== WHAT IS BEING ASKED ==
For the records below, reproduce exactly the line that contains "This screenshot has width=791, height=436." and all subsequent lines, with nothing left out and nothing added.

== ENTRIES SHOWN ==

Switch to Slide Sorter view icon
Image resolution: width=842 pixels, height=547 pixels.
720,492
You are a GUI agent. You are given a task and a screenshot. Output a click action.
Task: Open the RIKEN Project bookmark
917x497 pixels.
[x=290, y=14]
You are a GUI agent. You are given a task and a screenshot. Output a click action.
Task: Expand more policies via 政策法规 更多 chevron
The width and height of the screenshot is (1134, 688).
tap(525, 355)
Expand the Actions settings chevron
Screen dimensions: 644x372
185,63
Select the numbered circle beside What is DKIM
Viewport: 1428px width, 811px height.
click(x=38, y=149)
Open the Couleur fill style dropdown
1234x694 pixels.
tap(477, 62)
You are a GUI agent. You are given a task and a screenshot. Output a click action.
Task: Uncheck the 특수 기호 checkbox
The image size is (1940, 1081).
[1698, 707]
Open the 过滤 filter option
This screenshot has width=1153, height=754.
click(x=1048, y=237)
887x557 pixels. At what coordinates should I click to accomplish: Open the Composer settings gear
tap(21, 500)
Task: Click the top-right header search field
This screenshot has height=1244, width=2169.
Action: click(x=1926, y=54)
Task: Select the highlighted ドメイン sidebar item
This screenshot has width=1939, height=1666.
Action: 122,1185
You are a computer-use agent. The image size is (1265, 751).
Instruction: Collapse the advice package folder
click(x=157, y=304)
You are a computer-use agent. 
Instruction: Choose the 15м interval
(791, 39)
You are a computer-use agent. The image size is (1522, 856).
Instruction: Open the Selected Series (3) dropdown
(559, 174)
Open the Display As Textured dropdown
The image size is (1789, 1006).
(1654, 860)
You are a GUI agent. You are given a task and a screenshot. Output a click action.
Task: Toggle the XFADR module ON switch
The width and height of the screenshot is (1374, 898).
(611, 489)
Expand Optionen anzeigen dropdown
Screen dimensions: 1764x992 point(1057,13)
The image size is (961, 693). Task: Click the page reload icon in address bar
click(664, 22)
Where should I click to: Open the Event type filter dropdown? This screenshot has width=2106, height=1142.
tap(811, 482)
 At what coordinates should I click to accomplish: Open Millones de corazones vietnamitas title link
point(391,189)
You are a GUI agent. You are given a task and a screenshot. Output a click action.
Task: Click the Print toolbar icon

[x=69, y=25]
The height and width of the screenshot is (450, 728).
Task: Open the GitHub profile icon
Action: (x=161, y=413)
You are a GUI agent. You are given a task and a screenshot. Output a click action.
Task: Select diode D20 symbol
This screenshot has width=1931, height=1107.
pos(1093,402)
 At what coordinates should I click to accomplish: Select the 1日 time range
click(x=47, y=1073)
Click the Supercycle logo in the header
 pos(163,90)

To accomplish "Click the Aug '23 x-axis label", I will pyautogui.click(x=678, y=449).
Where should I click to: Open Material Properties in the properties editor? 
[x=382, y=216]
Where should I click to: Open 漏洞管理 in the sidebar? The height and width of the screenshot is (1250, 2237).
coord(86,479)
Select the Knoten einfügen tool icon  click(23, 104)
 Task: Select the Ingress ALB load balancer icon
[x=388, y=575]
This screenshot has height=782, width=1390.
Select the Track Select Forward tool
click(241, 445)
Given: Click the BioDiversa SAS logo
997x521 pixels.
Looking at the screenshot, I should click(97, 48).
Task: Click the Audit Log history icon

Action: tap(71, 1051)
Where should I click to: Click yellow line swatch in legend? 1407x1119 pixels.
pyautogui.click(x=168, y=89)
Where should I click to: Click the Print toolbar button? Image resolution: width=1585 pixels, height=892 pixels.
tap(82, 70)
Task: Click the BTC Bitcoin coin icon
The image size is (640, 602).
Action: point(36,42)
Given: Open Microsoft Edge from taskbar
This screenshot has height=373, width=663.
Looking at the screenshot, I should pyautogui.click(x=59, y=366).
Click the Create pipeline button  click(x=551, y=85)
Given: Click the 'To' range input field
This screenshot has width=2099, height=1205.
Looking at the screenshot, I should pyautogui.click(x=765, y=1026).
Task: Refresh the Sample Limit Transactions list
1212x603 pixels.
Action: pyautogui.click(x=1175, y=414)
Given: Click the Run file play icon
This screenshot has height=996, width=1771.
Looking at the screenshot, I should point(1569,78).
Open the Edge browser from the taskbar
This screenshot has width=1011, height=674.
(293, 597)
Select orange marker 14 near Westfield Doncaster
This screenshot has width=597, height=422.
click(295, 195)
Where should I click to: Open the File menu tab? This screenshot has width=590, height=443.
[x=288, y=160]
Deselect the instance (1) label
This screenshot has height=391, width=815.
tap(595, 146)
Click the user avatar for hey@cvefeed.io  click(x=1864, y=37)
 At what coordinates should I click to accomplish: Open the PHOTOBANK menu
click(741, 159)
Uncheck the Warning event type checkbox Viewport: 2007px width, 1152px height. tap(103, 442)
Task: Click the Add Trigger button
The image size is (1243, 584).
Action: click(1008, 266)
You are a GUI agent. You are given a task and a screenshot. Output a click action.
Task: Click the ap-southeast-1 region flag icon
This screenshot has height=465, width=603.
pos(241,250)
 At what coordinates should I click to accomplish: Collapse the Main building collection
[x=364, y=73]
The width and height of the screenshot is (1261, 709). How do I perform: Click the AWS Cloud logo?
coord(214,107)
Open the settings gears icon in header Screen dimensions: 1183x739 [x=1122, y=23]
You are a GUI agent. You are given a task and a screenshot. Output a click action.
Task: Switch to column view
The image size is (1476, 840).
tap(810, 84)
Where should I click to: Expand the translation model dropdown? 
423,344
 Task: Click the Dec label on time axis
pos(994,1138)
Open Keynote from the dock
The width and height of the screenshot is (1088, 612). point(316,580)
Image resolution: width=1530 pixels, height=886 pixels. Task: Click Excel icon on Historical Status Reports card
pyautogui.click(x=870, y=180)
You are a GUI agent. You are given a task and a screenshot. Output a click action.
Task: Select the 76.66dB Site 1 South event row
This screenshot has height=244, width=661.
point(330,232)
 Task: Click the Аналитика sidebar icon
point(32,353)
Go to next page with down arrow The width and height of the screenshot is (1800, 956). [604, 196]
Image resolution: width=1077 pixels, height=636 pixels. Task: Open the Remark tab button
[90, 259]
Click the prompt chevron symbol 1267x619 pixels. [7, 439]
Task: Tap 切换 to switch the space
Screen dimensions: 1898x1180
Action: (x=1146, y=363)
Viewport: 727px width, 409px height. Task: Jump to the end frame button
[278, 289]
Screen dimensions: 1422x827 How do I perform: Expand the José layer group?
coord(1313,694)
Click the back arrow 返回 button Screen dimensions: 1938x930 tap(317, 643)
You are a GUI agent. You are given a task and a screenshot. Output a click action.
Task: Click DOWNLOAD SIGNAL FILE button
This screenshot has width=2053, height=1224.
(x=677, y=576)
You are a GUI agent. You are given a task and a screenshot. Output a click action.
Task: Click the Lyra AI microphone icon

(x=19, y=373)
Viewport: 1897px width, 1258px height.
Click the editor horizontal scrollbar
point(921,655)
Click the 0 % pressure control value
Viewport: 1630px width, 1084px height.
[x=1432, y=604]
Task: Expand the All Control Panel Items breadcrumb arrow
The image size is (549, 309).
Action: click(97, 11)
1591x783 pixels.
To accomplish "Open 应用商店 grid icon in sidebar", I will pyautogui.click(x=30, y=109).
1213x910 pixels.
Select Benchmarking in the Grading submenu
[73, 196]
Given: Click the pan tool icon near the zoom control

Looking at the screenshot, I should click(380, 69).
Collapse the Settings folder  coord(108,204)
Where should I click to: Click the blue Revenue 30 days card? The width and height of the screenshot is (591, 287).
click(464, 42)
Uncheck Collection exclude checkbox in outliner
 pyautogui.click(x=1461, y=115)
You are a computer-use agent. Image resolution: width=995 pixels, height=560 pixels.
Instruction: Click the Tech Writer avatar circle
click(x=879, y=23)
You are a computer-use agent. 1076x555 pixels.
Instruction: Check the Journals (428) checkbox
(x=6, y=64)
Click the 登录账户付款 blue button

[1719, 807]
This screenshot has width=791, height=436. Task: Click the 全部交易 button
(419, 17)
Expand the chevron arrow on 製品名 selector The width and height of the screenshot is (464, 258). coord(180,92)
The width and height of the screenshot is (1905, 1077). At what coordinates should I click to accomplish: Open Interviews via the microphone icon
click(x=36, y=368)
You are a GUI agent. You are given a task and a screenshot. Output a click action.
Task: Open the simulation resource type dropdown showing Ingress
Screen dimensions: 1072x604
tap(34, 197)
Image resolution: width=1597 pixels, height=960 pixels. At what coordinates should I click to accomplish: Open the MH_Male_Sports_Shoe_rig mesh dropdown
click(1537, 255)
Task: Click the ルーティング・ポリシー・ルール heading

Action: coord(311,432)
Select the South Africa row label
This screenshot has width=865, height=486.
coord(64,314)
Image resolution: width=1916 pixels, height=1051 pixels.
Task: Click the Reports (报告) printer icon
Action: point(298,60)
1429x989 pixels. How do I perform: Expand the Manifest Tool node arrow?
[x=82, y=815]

== RESULT FOR THIS TASK ==
This screenshot has width=791, height=436. Task: Click the 全部交易 button
(419, 17)
Expand the chevron arrow on 製品名 selector The width and height of the screenshot is (464, 258). coord(180,92)
The width and height of the screenshot is (1905, 1077). At what coordinates should I click to accomplish: Open Interviews via the microphone icon
click(x=36, y=368)
You are a GUI agent. You are given a task and a screenshot. Output a click action.
Task: Open the simulation resource type dropdown showing Ingress
Screen dimensions: 1072x604
tap(34, 197)
Image resolution: width=1597 pixels, height=960 pixels. At what coordinates should I click to accomplish: Open the MH_Male_Sports_Shoe_rig mesh dropdown
click(1537, 255)
Task: Click the ルーティング・ポリシー・ルール heading

Action: coord(311,432)
Select the South Africa row label
This screenshot has width=865, height=486.
coord(64,314)
Image resolution: width=1916 pixels, height=1051 pixels.
Task: Click the Reports (报告) printer icon
Action: point(298,60)
1429x989 pixels. How do I perform: Expand the Manifest Tool node arrow?
[x=82, y=815]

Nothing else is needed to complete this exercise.